Graphene claims other superlatives
(Nanowerk News) In a paper published in Natural (“The giant magnetoresistance of Dirac’s plasma in high-mobility graphene”), researchers from The University of Manchester reported a record high magnetoresistance appearing on graphene under ambient conditions.
Materials that greatly change their resistivity under a magnetic field are highly sought after for a wide variety of applications and, for example, every car and every computer has lots of tiny magnetic sensors. Such materials are rare, and most metals and semiconductors change their electrical resistivity by only a fraction of a percent at room temperature and in a practical magnetic field (typically, less than one millionth of 1%). To observe a strong magnetoresistance response, researchers usually cool the material to the liquid-helium temperature so that the electrons in it are scattered less and can follow the trajectory of the cyclotron.
Now a research team led by Professor Sir Andre Geim has discovered that the good old graphene which has apparently been studied in every detail over the last two decades exhibits a very strong response, reaching above 100% in the magnetic field of standard permanent magnets (about 1,000 Gauss). This is a record magnetoresistivity among all known materials.
Speaking about this latest graphene discovery, Sir Andre Geim said: “People working on graphene like myself have always felt that this goldmine of physics should have been used up long ago. Material constantly proves that we have found another incarnation wrong. Today I have to admit again that graphene is dead, graphene lives on for a long time.

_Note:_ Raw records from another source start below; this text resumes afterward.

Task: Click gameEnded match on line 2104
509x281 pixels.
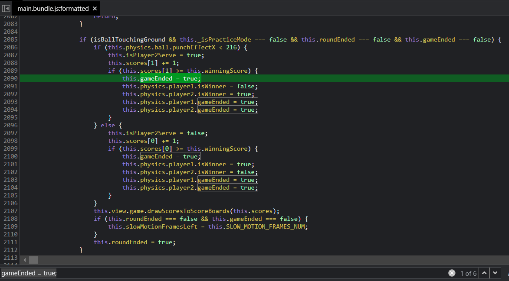Action: point(227,187)
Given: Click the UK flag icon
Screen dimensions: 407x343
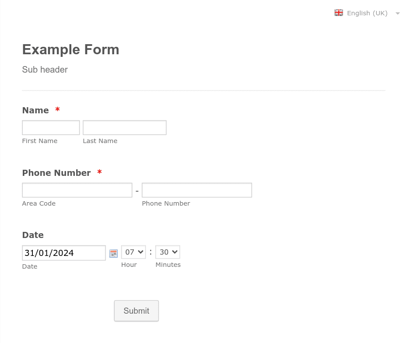Looking at the screenshot, I should coord(339,13).
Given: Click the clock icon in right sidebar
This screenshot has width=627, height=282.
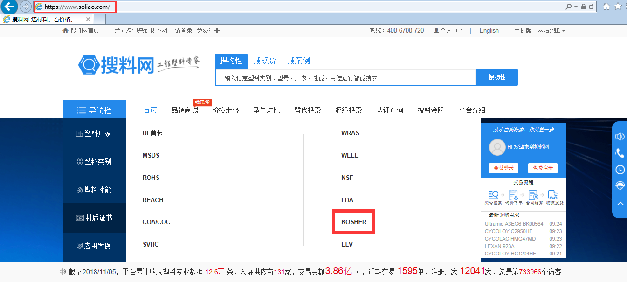Looking at the screenshot, I should (620, 169).
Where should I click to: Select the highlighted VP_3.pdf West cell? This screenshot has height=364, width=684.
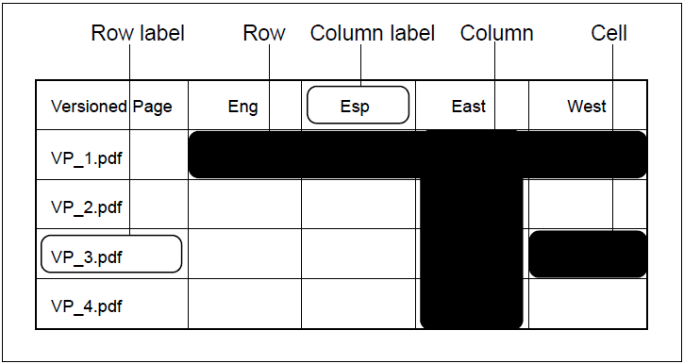pyautogui.click(x=588, y=255)
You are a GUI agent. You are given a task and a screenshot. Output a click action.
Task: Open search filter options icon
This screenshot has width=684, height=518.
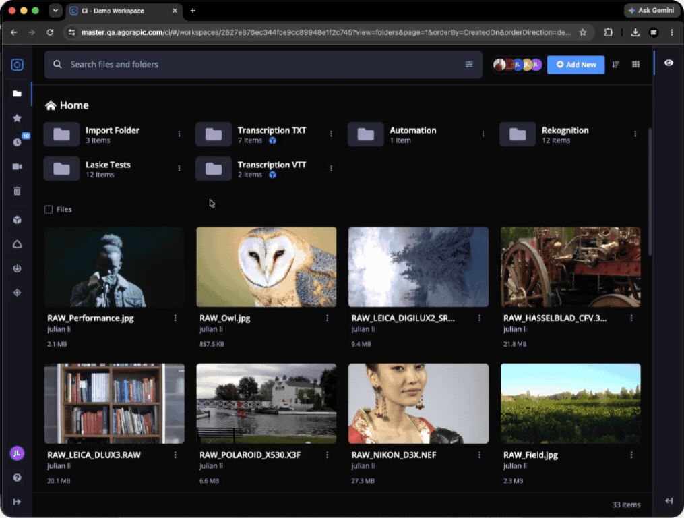469,65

To achieve this, the researchers used high-quality graphene and tuned it to its intrinsically virgin state in which only temperature-excited charge carriers are present. This creates a fast-moving “Dirac fermion” plasma that exhibits very high mobility despite frequent scattering. The high mobility and neutrality of this Dirac plasma are important components for the reported giant magnetoresistance.

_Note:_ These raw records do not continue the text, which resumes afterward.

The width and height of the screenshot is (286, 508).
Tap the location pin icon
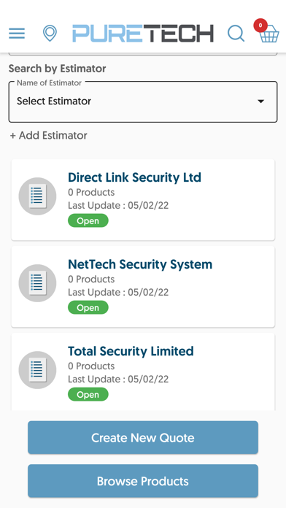tap(50, 34)
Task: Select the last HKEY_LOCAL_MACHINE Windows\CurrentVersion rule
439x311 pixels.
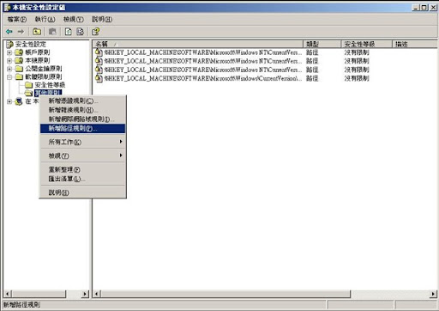Action: click(x=199, y=78)
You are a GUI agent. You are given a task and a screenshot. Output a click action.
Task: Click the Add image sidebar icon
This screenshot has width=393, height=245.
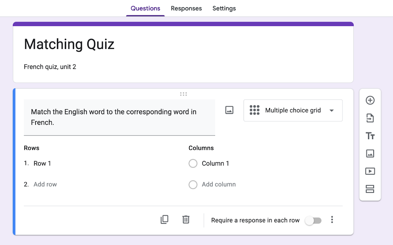370,153
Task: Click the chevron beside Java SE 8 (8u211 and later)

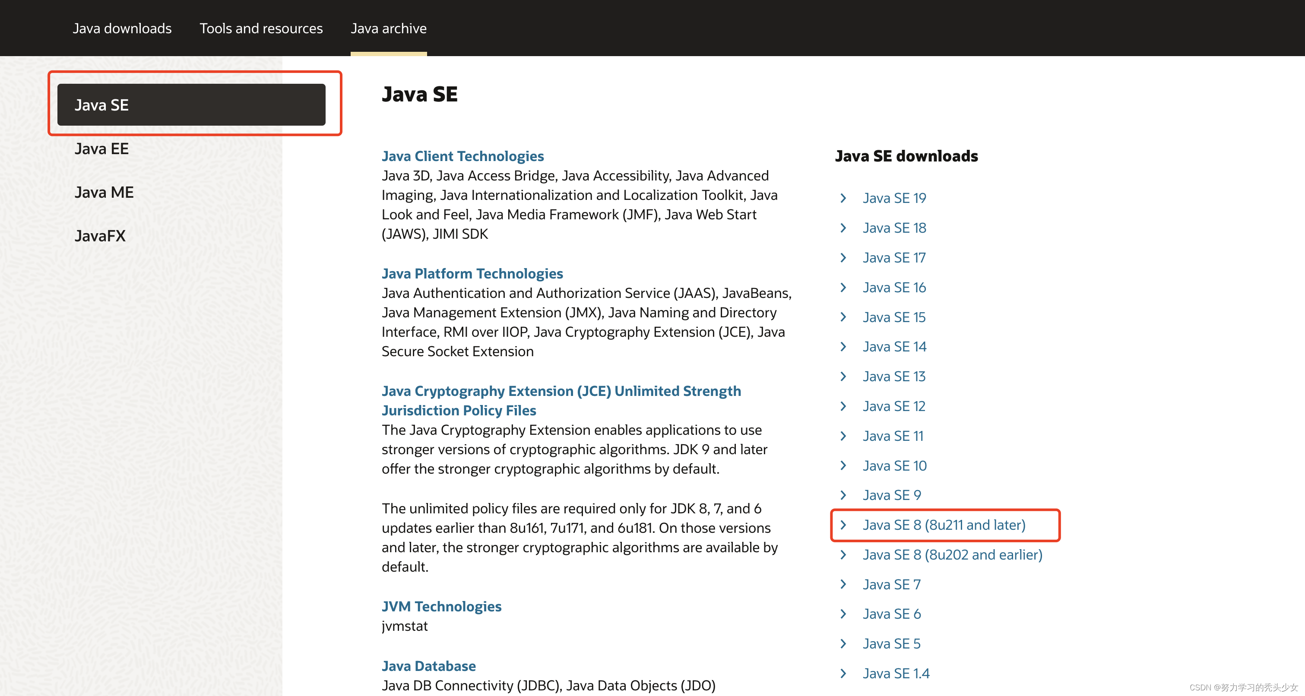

“Over the past 10 years, the electronic quality of graphene devices has improved dramatically, and everyone seems to be focused on discovering new phenomena at the low temperature of liquid helium, ignoring what happens in ambient conditions. This may not be too surprising since the cooler your sample is, the more interesting the behavior will be. We decided to start a fire and suddenly a lot of unexpected phenomena appeared”, said Dr Alexey Berdyugin, the corresponding author of the paper.
In addition to its record magnetoresistivity, the researchers also found that, at high temperatures, neutral graphene becomes a so-called “strange metal”. This is the name given to materials in which the scattering of electrons becomes very fast, which is determined only by the Heisenberg uncertainty principle. The strange metal behavior is poorly understood and remains a mystery that is currently being investigated around the world.
The Manchester work added some more mystery to the field by showing that graphene exhibits giant linear magnetoresistance in fields above a few Tesla, which is highly temperature dependent. This high-field magnetoresistance is once again breaking records.
The phenomenon of linear magnetoresistance has remained a mystery for more than a century since it was first observed. The current Manchester work provides important clues about the origins of odd metal behavior and linear magnetoresistance. Perhaps, the mystery can now finally be solved thanks to graphene as it represents a clean, well-characterized and relatively simple electronic system.
“High-quality undoped graphene at room temperature offers the opportunity to explore entirely new regimes that could in principle be discovered even a decade ago but have somehow been ignored by everyone. We plan to study the regime of this strange metal and, of course, more interesting results, phenomena and applications will follow”, added Dr Leonid Ponomarenko, co-leader Natural paper writer.